The only question presented by this appeal is whether the cause of action is prescribed.
From an examination of the record the following facts appear to be undisputed:chanrob1es virtual 1aw library
First. That on the 29th of November, 1889, the defendant borrowed P6,600 from Cornelia Laochangco, and promised to repay said sum in one year, without interest, in sugar, out of the crop of the year 1890, in the month of May; that said period of one year, under the conditions of the contract, might be extended for an additional year at the will of the creditor.
Second. That on the 29th of April, 1889, the defendant Raymunda Soriano executed and delivered to the said Cornelia Laochangco a mortgage upon a certain piece or parcel of land, particularly described in said mortgage, for the purpose of guaranteeing the payment of the said P6,600. (See Exhibit C, page 78, of the record.)
Third. That no part of said debt having been paid, the said Cornelia Laochangco having died, her heirs, or at least some of them, on the 2d of November, 1910, commenced an action in the Court of First Instance of the Province of Pampanga for the purpose of recovering the amount due and to foreclosure said mortgage. (See page 1, record.)
Fourth. That on the 17th of November, 1910, the defendant answered the petition of the plaintiff in that cause, in which she set up a general and special defense, together with a counterclaim.
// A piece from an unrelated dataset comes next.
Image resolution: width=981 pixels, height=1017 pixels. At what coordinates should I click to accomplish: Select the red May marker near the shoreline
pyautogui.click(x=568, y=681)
In her special defense she alleged that said debt had been paid in accordance with the terms of the contract. (Exhibit C.) In her counterclaim she alleged that the plaintiffs were indebted to her in the sum of P16,107, with interest.
Fifth. That upon the issue presented by the petition and answer, the cause was brought on for trial.
Sixth. That after hearing the evidence adduced by the respective parties, the Honorable Julio Llorente, judge, on the 27th of June, 1912, rendered a judgment in which he found that the defendant was indebted to the plaintiffs in the sum of P6,600, with interest at 6 per cent from the 30th of October, 1910 (2d of November, 1910).
Seventh. That after excepting to the judgment and making a motion for a new trial, which was denied, both parties appealed to the Supreme Court. (See R.G. No. 8787.) 1
Eighth. That by agreement both appellants presented but one bill of exceptions. Each presented separate brief and separate assignments of error.
Ninth. The appeal was finally submitted to the Supreme Court on the 14th of July, 1914. After a consideration of the record and the assignments of error of the respective parties, the judgment of the Honorable Julio Llorente of the 27th of June, 1912, was affirmed.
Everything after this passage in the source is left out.